Uccidi i tuoi amici, per rifarci ad altre righe dell’«Independent» che invece mi trovano d’accordo, è un «assalto durissimo, scabroso e sferzante a tutti gli aspetti di un sistema corrotto». La parabola non discendente di Steve è come un mostro raccapricciante con tentacoli molto forti, che non vi permetteranno di abbandonare la barca tanto facilmente. Sarete anche voi trascinati via a forza dalla spirale di depravazione e criminalità a cui si accennava nelle prime rime righe di questo articolo. L’efferatezza di certe azioni è, come ho già cercato di far emergere, la stessa che si ritrova in alcune scene di American Psycho, dandomi quindi motivo di pensare che, se il film americano del 2000 è stato di vostro gradimento, non potrete non apprezzare anche questa lettura.

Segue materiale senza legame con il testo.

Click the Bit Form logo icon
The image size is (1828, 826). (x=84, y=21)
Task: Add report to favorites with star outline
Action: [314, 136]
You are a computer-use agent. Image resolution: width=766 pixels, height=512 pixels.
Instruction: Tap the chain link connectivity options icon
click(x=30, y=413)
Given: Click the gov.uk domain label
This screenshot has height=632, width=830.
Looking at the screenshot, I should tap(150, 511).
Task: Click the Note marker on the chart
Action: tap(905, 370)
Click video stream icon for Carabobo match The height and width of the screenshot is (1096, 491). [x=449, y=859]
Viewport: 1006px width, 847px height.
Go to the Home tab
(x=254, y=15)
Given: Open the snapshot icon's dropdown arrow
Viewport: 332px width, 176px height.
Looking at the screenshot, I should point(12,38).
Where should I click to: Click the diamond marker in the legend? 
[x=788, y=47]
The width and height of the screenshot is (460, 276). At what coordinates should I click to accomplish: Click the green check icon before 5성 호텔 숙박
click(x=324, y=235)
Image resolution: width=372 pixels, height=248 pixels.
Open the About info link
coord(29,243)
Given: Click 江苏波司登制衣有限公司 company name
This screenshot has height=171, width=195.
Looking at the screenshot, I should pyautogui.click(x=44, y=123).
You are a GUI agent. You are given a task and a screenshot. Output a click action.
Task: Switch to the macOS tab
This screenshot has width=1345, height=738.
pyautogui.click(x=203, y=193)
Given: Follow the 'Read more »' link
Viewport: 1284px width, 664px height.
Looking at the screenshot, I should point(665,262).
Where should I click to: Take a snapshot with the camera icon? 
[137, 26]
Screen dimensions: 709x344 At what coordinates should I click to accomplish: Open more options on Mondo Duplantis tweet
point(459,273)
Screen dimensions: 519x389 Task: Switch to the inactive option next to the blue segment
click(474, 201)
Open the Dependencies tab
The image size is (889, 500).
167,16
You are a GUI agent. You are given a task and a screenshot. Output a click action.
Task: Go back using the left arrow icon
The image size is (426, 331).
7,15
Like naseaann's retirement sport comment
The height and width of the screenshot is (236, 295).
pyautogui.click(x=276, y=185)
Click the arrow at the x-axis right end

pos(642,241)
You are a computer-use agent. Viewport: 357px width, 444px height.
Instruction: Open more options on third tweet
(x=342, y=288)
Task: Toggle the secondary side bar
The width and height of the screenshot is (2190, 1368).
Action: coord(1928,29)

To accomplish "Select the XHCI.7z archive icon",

Infine, nel caso in cui non foste ancora convinti, sottolineo che lo scorrere dei mesi all’interno del racconto è scandito attraverso i movimenti delle classifiche radiofoniche e dei successi di band e cantanti celebri. I fan potranno perciò riconoscere all’interno della vicenda alcuni fra i propri beniamini. Se siete appassionati del panorama musicale inglese degli anni novanta non vi rimane dunque altro da fare che iniziare la lettura e godervi le chicche disseminate sapientemente da Niven in queste sue pagine.